Chefs and farmers are talking up stinging nettles at the Santa Monica farmers market this week. Stinging nettles thrive in damp areas. Bunches of the prickly green will also be sprouting up from sidewalk cracks in Los Angeles in the coming month.
You may think the nettle, with its heart-shaped leaves, is an unassuming weed that can be easily pulled up by hand. But if you’ve never felt the plant’s sharp sting, beware. Nettles have tiny sharp hairs that easily break and release acid that can irritate the skin of hungry foragers and herbivores alike.
Take it from Brandon Kida, the exec chef at Hinoki & The Bird. He got his first taste of stinging nettles as a kid after being smacked by a stalk of them at summer camp. Still the stinging nettles made a lasting impression: they are now one of his favorite ingredients to cook with.
To separate the leaves from the stems, Kida wears thick rubber gloves before blanching the leaves to remove the acids that cause the sting. He plans to serve stinging nettles in kimchi and in a purée this week at the restaurant with cold buckwheat soba noodles. Since the leaves taste a bit like baby spinach, they also go well with cheese on pizza or pasta.
At Flora Bella Farm, Dawn Birch doesn’t bother with gloves. She says stinging nettles have helped ease the pain of her arthritis for years. A few smacks of a stalk across her knuckles stimulates a rush of blood that makes her joints less stiff, “like turning on a faucet full blast to unclog a drain.” Birch also drinks stinging nettles in tea to help clear up her skin. You can pick some up from the farm stand at the Santa Monica farmers market through the end of summer.
We think we’ll stick with the gloves when we try stinging nettles in Kida’s recipe below.
Hinoki & the Bird’s “Cold Soba Noodles, Nettle Kimchi & Purée”
You can also substitute store-bought dry soba noodles if you don’t have time to make them from scratch.
2 cups all-purpose flour (1½ cups for dough and ½-cup for dusting)
3 large eggs
1 tbsp sesame oil
Water, only if needed
Salt, a pinch
Nettle Purée (recipe follows below)
Nettle Kimchi (recipe follows below)
Hon shimeji mushrooms
Roasted nori (seaweed), shredded
Prepare the soba: Combine all of the soba ingredients in a mixer with a dough hook attachment. Mix on low speed until a smooth dough forms, approximately 10 minutes. Alternatively, the soba dough can also be mixed by hand, approximately 15 to 20 minutes.
If mixture is dry and refuses to form a dough, add 1–3 tablespoons of water to mixer. Remove the dough from mixer and transfer to a bowl. Cover with a damp towel for 20 minutes.
Use some of the remaining flour to dust your work surface.

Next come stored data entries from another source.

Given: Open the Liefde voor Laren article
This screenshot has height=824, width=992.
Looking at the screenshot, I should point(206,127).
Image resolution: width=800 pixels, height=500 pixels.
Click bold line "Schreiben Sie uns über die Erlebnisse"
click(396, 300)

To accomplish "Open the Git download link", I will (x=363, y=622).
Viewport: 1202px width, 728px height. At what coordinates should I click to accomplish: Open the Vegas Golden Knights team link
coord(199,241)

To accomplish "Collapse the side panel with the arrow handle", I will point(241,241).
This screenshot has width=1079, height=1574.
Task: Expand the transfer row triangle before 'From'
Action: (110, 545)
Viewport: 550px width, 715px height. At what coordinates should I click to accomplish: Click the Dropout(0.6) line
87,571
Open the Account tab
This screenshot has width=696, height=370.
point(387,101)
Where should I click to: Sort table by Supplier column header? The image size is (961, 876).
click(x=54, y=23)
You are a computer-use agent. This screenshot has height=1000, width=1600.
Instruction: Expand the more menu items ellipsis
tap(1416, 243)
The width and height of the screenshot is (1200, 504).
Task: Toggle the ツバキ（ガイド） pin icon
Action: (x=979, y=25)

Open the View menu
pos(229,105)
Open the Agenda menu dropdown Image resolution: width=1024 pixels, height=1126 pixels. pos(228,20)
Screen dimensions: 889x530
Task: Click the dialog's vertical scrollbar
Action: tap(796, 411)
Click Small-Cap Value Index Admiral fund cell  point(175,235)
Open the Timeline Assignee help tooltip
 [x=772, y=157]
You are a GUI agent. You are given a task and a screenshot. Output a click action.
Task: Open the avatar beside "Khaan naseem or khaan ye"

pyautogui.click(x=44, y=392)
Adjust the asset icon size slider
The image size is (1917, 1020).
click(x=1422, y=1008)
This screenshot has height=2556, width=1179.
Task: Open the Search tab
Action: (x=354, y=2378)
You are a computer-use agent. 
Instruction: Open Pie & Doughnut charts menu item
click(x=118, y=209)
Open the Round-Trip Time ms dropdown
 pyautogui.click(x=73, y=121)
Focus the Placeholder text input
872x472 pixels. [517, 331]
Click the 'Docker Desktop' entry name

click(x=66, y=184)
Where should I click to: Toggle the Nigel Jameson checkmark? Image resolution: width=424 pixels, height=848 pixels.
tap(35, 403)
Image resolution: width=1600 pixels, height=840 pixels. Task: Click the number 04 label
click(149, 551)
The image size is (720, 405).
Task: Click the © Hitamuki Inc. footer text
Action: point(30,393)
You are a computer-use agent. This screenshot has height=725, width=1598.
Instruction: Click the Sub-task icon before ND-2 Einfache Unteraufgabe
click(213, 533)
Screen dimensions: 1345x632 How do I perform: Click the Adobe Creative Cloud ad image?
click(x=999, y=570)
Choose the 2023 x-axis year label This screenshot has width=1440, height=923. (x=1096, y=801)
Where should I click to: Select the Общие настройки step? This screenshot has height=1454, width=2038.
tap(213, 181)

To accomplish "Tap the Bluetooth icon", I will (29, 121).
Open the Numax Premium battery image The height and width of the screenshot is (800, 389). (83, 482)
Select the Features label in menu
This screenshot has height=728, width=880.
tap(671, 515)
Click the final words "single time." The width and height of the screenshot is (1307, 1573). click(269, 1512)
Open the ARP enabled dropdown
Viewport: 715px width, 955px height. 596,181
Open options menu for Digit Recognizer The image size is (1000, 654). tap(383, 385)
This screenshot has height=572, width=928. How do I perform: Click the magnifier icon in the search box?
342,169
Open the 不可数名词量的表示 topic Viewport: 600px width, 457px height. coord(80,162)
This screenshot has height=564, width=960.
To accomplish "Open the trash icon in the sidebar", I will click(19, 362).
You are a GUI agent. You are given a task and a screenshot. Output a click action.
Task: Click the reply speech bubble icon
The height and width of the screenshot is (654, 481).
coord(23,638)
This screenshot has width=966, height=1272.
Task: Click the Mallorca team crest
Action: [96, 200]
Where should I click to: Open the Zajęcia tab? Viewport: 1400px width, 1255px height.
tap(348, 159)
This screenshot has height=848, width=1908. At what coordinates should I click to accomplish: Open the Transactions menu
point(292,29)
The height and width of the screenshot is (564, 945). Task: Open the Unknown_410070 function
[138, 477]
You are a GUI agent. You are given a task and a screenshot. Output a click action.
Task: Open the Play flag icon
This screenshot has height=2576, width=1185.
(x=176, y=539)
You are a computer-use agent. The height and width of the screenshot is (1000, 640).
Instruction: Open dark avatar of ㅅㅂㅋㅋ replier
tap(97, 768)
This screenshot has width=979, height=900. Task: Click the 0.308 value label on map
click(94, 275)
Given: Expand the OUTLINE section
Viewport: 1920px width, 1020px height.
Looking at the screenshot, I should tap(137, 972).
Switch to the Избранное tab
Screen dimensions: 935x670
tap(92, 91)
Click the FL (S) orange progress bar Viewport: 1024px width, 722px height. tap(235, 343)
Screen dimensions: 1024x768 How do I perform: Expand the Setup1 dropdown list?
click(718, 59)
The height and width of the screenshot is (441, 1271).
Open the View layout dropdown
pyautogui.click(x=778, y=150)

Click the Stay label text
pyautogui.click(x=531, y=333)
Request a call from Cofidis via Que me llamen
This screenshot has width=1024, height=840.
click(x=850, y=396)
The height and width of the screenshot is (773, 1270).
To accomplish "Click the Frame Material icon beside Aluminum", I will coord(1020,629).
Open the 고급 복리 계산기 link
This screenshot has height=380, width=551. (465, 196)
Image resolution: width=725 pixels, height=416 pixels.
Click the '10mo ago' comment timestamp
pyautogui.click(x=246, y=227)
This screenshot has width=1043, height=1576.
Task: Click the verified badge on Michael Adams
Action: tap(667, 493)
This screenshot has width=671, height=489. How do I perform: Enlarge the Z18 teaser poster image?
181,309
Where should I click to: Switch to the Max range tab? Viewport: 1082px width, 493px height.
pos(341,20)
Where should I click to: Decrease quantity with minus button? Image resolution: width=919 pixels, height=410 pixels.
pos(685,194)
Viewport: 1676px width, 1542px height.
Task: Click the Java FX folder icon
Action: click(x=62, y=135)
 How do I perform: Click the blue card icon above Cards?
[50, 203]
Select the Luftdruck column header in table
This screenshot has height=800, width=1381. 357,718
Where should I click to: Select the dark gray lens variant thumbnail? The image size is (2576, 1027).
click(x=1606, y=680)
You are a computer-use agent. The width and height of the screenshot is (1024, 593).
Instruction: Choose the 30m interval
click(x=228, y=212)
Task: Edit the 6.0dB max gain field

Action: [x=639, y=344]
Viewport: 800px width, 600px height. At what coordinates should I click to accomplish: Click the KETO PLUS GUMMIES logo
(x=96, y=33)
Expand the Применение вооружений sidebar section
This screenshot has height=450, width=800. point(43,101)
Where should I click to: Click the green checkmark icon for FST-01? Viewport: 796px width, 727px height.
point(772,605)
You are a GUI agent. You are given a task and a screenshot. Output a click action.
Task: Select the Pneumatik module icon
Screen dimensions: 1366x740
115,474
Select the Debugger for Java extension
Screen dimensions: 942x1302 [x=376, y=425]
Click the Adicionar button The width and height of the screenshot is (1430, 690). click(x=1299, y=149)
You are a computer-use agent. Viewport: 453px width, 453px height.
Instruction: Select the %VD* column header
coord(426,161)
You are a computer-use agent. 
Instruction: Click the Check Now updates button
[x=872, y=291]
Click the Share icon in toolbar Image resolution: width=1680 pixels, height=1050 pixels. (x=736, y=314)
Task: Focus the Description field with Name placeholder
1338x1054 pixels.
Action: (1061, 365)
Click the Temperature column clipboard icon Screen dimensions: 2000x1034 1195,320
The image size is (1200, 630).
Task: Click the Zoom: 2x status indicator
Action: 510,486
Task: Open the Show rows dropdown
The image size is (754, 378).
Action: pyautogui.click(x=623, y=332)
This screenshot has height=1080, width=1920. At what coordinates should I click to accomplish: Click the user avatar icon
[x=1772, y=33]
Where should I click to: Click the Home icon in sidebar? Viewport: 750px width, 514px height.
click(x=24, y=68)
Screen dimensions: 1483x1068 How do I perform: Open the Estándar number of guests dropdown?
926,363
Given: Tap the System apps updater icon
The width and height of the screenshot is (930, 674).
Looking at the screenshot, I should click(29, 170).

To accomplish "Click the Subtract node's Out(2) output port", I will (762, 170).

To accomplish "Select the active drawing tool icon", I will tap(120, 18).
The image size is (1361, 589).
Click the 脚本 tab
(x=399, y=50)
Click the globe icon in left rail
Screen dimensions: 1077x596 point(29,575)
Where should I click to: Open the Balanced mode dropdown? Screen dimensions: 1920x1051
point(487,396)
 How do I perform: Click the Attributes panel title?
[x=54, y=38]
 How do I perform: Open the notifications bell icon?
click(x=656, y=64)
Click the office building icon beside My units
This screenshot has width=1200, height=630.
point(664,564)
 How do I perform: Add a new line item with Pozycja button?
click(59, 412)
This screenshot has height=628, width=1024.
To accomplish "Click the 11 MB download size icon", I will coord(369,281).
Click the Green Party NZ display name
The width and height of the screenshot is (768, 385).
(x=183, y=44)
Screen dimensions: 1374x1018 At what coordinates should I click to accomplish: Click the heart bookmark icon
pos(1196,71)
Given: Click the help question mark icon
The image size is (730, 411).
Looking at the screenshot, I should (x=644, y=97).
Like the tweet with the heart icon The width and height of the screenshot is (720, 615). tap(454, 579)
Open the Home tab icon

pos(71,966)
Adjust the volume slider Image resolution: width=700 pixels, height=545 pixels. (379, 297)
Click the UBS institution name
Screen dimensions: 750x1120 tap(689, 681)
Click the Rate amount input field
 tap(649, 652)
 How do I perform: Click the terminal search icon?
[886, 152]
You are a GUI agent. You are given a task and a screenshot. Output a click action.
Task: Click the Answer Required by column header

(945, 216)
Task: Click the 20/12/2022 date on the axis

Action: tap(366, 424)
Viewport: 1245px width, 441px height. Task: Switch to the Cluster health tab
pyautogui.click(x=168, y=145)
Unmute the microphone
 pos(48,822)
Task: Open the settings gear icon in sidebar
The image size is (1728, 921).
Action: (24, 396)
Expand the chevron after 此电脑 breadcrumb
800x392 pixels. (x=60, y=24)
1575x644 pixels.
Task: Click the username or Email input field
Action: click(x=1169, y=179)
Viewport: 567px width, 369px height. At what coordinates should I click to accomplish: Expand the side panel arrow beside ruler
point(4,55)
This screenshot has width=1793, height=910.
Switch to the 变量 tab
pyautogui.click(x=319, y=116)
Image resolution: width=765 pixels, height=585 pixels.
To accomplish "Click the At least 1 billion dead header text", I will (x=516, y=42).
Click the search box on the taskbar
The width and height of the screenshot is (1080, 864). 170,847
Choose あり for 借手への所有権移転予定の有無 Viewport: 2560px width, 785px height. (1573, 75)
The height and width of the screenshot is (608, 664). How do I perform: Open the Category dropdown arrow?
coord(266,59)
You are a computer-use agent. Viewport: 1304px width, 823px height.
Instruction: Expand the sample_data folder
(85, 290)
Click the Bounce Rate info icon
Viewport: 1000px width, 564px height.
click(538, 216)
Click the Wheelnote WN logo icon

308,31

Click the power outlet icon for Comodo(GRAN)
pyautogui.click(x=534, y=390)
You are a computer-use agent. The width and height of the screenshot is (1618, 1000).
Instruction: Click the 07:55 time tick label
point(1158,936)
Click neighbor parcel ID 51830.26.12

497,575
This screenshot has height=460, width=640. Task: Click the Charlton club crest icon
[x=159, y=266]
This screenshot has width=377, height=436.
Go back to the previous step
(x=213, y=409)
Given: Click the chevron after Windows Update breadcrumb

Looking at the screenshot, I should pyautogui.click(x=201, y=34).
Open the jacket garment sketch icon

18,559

Roll the dough out to approximately 1/16-inch (or to desired thickness). Using a knife, slice the flattened soba dough to ⅛-inch thick noodles (the length of noodle can vary). Dust the noodles with flour to prevent sticking.
Cook the soba: Bring a large pot of water to a rapid boil and salt the water till it similar in salinity to light sea water. Boil the noodles until they float and then transfer to an ice bath. Reserve.
To serve: On a plate or in a shallow bowl, assemble the soba and hon shimeji mushrooms on top of a thin bed of the Nettle Purée. Top with Nettle Kimchi and garnish with shredded nori.
Nettle Purée Ingredients
1 lb stinging nettles, leaves only
2 garlic cloves
1 tsp white soy sauce
½ cup dashi or water
2 tbsp olive oil
Salt, to taste
Freshly ground pepper, to taste
Heat a sauté pan on high heat. Add the oil and sauté the garlic and shallots until golden. Season with salt and pepper, to taste. Next, add nettle leaves, soy sauce and dashi. Sauté until the nettles have wilted (similar to spinach).
Transfer the ingredients to a blender and blend on high speed until smooth. Pass this mixture through a chinois into a metal bowl placed over an ice bath. Stir the stinging nettle mixture until the temperature cools completely. Reserve until ready to use.
Chef Brandon Kida’s Nettle Kimchi
Remember that the longer you allow the kimchi to ferment, the stronger the flavor.
Nettle Kimchi Ingredients
1 lb stinging nettles (leaves only)
3 garlic cloves, chopped
2 shallots, chopped
½ cup water, filtered (not tap)
4 tbsp fish sauce
2 tbsp sugar or honey
3 tbsp Korean gochugaru (red pepper powder)
1½ tbsp sea salt
1 Mason jar, large
Combine all of the ingredients in a large bowl, using your hands to evenly mix everything together.
To store: Transfer the ingredients to a large glass jar. Cover with cheesecloth and refrigerate the kimchi for 1 to 4 weeks.